Given request 1 >>
Do the following statements agree with the post about Antti Niemi? Answer yes or no for each, and quote the deciding words of the post. (a) Niemi was awarded $2.75 million in an arbitration ruling. (b) The Blackhawks accepted the arbitration decision and kept Niemi. (c) Niemi had a .910 save percentage in the playoffs.

Given passage >>
Wednesday, August 04, 2010

Niemi as a Cap?... No

Chicago Blackhawks goaltender Antti Niemi was awarded $2.75 million in an arbitration ruling last week. He is now former Chicago goaltender Antti Niemi. And since the Blackhawks walked away from that decision, casting Niemi into the unrestricted free agent pool, there has been no shortage of words linking Niemi with the Caps…

“Niemi is out of work for now, and with so few teams in need of a netminder, isn't likely to command all that much. Three interesting potential destinations are Philadelphia, Washington and San Jose…”
-- James Mirtle, Globe and Mail

"The San Jose Sharks are looking for a replacement for veteran Evgeni Nabokov, while the Philadelphia Flyers and Washington Capitals also need help in net. All three will likely look at Niemi, who was 16-6 in the playoffs with a 2.63 GAA and .910 save percentage.

Listing for finding displayed items:
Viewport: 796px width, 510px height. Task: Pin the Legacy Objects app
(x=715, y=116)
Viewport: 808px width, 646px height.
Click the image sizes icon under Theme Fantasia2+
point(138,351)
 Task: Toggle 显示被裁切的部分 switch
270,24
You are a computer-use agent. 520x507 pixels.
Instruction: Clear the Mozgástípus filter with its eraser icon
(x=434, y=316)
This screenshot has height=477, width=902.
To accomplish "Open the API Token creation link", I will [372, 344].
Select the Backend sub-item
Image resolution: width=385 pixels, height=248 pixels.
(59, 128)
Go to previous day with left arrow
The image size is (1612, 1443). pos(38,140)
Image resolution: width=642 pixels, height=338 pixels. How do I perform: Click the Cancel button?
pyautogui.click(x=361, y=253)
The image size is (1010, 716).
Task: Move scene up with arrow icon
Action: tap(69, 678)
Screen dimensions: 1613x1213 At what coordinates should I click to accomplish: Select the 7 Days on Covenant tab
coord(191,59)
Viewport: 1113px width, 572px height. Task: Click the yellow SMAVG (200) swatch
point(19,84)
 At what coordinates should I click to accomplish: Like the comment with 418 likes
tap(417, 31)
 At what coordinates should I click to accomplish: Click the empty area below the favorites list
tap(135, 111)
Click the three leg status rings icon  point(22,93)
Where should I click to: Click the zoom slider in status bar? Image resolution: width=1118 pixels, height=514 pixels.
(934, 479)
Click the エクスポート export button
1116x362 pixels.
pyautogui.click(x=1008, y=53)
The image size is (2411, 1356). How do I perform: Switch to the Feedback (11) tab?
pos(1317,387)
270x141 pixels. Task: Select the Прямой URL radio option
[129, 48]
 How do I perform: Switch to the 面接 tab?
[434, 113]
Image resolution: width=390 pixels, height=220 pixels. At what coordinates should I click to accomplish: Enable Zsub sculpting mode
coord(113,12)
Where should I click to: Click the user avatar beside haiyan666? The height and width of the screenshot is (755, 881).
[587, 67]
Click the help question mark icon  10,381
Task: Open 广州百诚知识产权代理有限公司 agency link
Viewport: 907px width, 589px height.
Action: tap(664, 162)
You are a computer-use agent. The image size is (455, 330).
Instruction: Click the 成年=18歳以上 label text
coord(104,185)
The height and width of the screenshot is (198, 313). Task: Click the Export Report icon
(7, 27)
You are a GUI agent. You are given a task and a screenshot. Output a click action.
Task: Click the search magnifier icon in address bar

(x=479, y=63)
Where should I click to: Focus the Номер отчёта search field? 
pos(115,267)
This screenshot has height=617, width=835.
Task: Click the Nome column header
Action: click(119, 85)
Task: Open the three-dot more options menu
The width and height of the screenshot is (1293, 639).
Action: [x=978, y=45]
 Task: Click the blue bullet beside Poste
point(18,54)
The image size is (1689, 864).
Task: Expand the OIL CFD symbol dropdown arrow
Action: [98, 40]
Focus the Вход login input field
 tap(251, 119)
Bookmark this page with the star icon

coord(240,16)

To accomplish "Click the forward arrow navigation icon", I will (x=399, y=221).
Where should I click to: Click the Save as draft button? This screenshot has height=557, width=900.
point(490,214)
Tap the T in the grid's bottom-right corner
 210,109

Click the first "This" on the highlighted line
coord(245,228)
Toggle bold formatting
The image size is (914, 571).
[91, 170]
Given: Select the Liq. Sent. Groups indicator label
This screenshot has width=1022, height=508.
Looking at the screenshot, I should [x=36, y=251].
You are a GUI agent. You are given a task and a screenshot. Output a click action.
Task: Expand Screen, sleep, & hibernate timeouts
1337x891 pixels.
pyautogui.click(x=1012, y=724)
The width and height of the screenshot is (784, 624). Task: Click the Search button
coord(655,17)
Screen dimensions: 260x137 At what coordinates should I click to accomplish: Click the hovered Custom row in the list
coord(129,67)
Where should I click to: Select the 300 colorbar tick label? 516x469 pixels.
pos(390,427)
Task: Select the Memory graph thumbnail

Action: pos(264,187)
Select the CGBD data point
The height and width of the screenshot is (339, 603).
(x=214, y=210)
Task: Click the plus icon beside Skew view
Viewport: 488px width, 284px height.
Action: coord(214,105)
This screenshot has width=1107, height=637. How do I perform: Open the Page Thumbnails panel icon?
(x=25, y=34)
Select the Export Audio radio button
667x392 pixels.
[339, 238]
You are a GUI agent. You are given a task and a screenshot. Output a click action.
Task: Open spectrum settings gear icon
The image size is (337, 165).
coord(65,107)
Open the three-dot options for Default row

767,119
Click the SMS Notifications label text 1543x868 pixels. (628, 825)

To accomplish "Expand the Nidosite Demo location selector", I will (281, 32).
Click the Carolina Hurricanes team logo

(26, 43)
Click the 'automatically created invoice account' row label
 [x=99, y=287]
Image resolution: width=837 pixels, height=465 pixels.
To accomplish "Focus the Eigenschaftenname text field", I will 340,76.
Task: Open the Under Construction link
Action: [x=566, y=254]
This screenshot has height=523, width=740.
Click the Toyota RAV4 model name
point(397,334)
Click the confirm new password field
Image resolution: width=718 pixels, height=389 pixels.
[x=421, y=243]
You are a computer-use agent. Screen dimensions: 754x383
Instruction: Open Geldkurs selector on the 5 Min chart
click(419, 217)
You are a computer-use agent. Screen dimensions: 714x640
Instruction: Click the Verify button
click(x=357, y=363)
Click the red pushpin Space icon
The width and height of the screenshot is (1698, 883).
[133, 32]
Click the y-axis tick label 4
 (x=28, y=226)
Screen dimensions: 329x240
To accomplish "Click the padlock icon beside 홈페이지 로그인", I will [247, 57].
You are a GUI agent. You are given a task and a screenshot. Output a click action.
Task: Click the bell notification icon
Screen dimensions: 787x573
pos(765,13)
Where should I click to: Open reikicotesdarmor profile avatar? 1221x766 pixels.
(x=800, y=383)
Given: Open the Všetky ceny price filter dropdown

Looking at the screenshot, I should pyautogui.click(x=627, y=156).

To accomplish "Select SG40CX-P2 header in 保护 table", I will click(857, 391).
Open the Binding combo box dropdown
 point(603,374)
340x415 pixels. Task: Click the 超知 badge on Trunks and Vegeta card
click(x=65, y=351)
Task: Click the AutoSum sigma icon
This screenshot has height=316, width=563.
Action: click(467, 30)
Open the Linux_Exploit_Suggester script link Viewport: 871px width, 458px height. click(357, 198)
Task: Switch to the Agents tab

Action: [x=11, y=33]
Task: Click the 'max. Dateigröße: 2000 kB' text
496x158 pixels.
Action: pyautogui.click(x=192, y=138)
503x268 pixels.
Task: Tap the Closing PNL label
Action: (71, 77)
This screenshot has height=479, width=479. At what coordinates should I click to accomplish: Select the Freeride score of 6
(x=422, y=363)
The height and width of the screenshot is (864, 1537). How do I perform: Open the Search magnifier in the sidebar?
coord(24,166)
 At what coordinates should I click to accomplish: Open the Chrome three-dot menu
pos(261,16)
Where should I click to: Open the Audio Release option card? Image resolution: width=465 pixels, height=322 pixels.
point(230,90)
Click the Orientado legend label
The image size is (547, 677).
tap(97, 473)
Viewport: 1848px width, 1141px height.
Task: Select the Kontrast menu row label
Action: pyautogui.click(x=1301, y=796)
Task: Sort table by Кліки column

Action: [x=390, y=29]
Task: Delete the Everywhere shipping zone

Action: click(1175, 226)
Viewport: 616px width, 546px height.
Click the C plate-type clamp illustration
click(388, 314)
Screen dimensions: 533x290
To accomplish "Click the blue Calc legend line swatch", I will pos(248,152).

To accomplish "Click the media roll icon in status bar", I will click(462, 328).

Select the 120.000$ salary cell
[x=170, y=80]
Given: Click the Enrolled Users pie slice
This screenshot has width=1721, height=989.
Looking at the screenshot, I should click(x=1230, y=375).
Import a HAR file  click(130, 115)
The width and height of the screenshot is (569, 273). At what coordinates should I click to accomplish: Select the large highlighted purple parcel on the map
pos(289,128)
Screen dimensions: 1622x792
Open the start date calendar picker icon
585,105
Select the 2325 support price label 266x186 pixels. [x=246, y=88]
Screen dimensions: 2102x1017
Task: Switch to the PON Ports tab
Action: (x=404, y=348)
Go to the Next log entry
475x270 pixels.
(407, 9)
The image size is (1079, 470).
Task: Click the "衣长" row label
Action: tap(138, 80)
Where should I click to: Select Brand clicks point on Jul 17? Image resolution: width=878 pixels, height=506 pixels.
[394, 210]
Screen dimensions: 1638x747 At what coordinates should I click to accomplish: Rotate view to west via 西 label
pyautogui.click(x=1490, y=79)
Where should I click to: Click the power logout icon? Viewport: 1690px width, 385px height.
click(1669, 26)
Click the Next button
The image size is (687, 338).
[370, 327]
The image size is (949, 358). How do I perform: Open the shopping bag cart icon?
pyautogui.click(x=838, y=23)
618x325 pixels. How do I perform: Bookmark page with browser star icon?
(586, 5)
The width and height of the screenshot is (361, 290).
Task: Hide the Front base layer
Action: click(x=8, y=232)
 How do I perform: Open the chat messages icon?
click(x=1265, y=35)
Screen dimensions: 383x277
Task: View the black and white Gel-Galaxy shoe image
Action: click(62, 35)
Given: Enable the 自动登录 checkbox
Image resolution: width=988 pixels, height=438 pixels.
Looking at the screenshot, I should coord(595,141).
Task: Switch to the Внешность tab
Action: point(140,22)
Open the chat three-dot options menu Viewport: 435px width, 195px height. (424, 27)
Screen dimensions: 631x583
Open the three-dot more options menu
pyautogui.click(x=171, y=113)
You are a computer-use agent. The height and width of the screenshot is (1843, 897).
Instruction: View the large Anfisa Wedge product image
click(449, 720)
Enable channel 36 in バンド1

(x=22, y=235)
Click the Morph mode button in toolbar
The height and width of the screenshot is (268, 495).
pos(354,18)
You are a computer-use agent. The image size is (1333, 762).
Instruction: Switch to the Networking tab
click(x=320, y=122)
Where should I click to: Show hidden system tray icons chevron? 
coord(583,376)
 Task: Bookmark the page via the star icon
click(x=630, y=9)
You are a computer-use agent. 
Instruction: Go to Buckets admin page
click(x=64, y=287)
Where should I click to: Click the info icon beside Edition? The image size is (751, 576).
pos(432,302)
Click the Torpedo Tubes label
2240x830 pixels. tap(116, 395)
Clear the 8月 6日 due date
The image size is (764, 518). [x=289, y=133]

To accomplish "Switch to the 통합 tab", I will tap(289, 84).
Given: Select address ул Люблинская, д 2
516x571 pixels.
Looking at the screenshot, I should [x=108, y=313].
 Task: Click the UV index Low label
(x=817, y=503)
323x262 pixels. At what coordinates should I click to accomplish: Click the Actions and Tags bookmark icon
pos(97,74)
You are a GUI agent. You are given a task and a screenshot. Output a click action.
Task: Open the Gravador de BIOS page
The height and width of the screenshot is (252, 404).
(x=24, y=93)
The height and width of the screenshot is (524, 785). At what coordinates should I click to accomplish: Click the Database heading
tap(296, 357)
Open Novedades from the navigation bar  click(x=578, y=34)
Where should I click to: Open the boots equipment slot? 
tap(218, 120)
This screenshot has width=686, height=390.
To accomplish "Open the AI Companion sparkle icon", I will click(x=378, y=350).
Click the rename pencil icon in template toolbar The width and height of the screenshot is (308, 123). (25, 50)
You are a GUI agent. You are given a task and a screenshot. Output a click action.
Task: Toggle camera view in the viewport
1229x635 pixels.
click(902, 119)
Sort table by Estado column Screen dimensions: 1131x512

Given request 2 >>
Convert the listing into a JSON list of strings, one string per line, with blank lines omitted. Start at the first line of the listing and stop after the line that contains "point(19,84)".

Response 1 >>
(a) Yes: "Chicago Blackhawks goaltender Antti Niemi was awarded $2.75 million in an arbitration ruling last week."
(b) No: "the Blackhawks walked away from that decision, casting Niemi into the unrestricted free agent pool"
(c) Yes: "Niemi, who was 16-6 in the playoffs with a 2.63 GAA and .910 save percentage."

Response 2 >>
[
  "Viewport: 796px width, 510px height. Task: Pin the Legacy Objects app",
  "(x=715, y=116)",
  "Viewport: 808px width, 646px height.",
  "Click the image sizes icon under Theme Fantasia2+",
  "point(138,351)",
  " Task: Toggle 显示被裁切的部分 switch",
  "270,24",
  "You are a computer-use agent. 520x507 pixels.",
  "Instruction: Clear the Mozgástípus filter with its eraser icon",
  "(x=434, y=316)",
  "This screenshot has height=477, width=902.",
  "To accomplish \"Open the API Token creation link\", I will [372, 344].",
  "Select the Backend sub-item",
  "Image resolution: width=385 pixels, height=248 pixels.",
  "(59, 128)",
  "Go to previous day with left arrow",
  "The image size is (1612, 1443). pos(38,140)",
  "Image resolution: width=642 pixels, height=338 pixels. How do I perform: Click the Cancel button?",
  "pyautogui.click(x=361, y=253)",
  "The image size is (1010, 716).",
  "Task: Move scene up with arrow icon",
  "Action: tap(69, 678)",
  "Screen dimensions: 1613x1213 At what coordinates should I click to accomplish: Select the 7 Days on Covenant tab",
  "coord(191,59)",
  "Viewport: 1113px width, 572px height. Task: Click the yellow SMAVG (200) swatch",
  "point(19,84)"
]